Data for analysis

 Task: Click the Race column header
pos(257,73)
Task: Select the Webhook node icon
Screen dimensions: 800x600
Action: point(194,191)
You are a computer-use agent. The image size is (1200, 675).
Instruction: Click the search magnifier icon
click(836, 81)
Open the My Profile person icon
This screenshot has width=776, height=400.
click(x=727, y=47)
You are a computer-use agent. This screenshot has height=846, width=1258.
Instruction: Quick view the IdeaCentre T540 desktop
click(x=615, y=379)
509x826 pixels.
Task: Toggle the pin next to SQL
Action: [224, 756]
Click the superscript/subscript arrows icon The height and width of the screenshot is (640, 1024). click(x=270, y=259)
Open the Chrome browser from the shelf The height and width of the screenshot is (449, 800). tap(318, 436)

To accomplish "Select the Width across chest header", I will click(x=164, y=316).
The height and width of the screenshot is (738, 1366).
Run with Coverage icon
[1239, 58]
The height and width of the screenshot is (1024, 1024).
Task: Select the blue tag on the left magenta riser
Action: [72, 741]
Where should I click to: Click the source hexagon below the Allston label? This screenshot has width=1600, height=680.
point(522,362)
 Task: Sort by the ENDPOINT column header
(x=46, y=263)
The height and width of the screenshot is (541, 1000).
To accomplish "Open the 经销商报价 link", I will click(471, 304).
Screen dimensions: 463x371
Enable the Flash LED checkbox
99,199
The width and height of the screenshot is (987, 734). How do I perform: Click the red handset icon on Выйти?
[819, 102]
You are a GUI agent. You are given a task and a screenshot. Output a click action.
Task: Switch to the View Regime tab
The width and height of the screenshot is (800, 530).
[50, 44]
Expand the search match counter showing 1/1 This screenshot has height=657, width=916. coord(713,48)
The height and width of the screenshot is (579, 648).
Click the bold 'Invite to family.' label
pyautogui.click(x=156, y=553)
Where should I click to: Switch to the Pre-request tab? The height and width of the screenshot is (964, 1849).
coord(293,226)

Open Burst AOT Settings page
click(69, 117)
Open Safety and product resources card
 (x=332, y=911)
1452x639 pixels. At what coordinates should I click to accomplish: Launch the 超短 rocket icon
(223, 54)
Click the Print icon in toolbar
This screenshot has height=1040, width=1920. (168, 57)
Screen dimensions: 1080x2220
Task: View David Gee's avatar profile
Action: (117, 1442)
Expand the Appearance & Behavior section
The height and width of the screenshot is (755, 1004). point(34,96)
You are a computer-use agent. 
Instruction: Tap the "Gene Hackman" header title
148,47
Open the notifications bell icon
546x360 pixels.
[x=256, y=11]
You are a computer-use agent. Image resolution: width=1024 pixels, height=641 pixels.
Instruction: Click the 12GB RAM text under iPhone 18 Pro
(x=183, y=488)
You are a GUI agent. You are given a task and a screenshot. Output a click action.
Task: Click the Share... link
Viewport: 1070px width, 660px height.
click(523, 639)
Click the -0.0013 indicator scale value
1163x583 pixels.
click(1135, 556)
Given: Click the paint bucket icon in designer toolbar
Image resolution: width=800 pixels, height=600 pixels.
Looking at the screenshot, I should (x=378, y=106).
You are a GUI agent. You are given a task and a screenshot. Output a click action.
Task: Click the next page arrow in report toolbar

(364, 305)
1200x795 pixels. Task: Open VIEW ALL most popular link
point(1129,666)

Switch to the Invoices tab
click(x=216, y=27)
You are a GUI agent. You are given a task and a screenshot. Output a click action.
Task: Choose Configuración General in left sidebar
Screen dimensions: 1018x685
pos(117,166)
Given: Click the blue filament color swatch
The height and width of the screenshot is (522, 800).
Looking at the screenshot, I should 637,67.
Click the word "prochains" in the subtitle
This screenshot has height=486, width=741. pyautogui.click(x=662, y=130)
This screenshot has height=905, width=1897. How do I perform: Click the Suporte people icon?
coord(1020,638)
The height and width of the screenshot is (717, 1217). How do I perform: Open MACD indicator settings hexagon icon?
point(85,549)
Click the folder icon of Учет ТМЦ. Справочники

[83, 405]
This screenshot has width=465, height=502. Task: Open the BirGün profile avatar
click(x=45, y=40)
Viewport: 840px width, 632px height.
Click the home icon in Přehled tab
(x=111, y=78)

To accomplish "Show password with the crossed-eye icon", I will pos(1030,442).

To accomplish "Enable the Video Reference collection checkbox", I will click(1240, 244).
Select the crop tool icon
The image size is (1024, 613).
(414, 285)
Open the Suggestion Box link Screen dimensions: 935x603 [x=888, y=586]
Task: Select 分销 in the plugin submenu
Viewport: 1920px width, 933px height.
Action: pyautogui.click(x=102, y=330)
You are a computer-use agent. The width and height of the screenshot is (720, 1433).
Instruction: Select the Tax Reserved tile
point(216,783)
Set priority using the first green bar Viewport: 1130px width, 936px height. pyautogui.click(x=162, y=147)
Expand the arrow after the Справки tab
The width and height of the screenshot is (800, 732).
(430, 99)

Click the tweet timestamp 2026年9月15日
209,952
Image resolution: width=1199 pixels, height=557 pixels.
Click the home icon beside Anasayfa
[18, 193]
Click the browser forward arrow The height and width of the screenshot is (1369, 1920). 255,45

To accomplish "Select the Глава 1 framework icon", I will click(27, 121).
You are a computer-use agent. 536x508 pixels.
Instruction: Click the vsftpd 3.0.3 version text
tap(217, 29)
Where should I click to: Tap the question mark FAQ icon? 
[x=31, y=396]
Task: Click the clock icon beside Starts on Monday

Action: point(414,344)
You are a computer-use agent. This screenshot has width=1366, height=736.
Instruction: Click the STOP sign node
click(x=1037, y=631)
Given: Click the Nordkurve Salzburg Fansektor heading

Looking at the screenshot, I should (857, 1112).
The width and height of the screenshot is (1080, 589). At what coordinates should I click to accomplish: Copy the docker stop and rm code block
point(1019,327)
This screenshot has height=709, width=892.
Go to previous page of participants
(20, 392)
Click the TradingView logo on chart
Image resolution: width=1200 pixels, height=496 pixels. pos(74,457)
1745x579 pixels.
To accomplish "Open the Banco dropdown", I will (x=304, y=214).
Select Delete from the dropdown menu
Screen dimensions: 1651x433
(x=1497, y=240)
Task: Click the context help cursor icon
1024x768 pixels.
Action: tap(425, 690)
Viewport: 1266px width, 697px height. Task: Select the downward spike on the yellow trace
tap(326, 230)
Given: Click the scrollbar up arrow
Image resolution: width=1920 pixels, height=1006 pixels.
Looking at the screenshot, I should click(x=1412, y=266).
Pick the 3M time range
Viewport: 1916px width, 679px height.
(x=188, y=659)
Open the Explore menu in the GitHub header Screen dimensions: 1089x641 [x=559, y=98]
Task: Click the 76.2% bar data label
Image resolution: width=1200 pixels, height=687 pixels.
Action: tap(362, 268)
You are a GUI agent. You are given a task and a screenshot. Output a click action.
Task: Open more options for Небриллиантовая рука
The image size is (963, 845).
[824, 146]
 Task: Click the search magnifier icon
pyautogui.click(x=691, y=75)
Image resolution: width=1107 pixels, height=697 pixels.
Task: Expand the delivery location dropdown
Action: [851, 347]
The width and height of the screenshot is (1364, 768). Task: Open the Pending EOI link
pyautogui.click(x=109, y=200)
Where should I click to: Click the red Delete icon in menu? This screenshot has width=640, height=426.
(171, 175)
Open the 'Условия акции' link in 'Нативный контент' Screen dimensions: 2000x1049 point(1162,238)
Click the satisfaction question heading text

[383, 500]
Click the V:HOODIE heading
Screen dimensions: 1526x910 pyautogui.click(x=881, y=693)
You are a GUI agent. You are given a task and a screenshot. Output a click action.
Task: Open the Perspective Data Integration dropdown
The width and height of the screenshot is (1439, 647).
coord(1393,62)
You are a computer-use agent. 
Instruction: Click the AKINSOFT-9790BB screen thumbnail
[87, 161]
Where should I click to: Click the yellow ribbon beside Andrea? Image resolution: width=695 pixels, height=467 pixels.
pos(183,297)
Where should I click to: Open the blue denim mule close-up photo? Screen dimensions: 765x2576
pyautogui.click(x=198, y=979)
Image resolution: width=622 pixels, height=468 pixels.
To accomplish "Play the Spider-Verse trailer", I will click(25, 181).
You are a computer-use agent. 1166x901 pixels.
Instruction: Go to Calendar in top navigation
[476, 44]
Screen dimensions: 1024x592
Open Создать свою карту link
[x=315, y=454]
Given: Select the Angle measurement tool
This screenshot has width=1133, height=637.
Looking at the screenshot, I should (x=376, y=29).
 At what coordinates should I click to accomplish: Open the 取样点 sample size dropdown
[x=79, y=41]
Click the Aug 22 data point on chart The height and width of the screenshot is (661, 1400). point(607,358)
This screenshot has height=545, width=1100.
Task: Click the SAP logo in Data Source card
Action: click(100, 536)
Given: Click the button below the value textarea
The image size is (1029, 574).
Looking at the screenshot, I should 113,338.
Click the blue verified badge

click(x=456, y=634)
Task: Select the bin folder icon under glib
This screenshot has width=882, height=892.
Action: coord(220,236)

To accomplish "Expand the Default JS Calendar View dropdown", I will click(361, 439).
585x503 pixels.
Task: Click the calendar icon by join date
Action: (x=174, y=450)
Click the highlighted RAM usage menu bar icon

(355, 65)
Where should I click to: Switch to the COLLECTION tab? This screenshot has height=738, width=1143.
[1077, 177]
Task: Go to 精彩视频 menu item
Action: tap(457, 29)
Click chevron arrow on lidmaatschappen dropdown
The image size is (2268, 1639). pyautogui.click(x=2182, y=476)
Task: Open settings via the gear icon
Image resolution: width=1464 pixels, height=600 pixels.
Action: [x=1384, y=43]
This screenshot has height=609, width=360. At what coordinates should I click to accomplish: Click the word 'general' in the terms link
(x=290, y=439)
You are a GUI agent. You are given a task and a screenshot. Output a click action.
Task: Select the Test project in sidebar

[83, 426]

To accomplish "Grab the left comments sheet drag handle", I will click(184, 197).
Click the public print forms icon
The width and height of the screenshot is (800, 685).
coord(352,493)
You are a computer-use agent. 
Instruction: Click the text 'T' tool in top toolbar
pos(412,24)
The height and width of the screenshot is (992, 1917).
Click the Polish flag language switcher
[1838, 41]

Your objective
In the entries above, find the line holding "The width and height of the screenshot is (800, 732)." and the line holding "Given: Click the scrollbar up arrow", then retype exactly those two lines and every line between them, and nothing else.

Task result
The width and height of the screenshot is (800, 732).
(430, 99)

Click the tweet timestamp 2026年9月15日
209,952
Image resolution: width=1199 pixels, height=557 pixels.
Click the home icon beside Anasayfa
[18, 193]
Click the browser forward arrow The height and width of the screenshot is (1369, 1920). 255,45

To accomplish "Select the Глава 1 framework icon", I will click(27, 121).
You are a computer-use agent. 536x508 pixels.
Instruction: Click the vsftpd 3.0.3 version text
tap(217, 29)
Where should I click to: Tap the question mark FAQ icon? 
[x=31, y=396]
Task: Click the clock icon beside Starts on Monday

Action: point(414,344)
You are a computer-use agent. This screenshot has width=1366, height=736.
Instruction: Click the STOP sign node
click(x=1037, y=631)
Given: Click the Nordkurve Salzburg Fansektor heading

Looking at the screenshot, I should (857, 1112).
The width and height of the screenshot is (1080, 589). At what coordinates should I click to accomplish: Copy the docker stop and rm code block
point(1019,327)
This screenshot has height=709, width=892.
Go to previous page of participants
(20, 392)
Click the TradingView logo on chart
Image resolution: width=1200 pixels, height=496 pixels. pos(74,457)
1745x579 pixels.
To accomplish "Open the Banco dropdown", I will (x=304, y=214).
Select Delete from the dropdown menu
Screen dimensions: 1651x433
(x=1497, y=240)
Task: Click the context help cursor icon
1024x768 pixels.
Action: tap(425, 690)
Viewport: 1266px width, 697px height. Task: Select the downward spike on the yellow trace
tap(326, 230)
Given: Click the scrollbar up arrow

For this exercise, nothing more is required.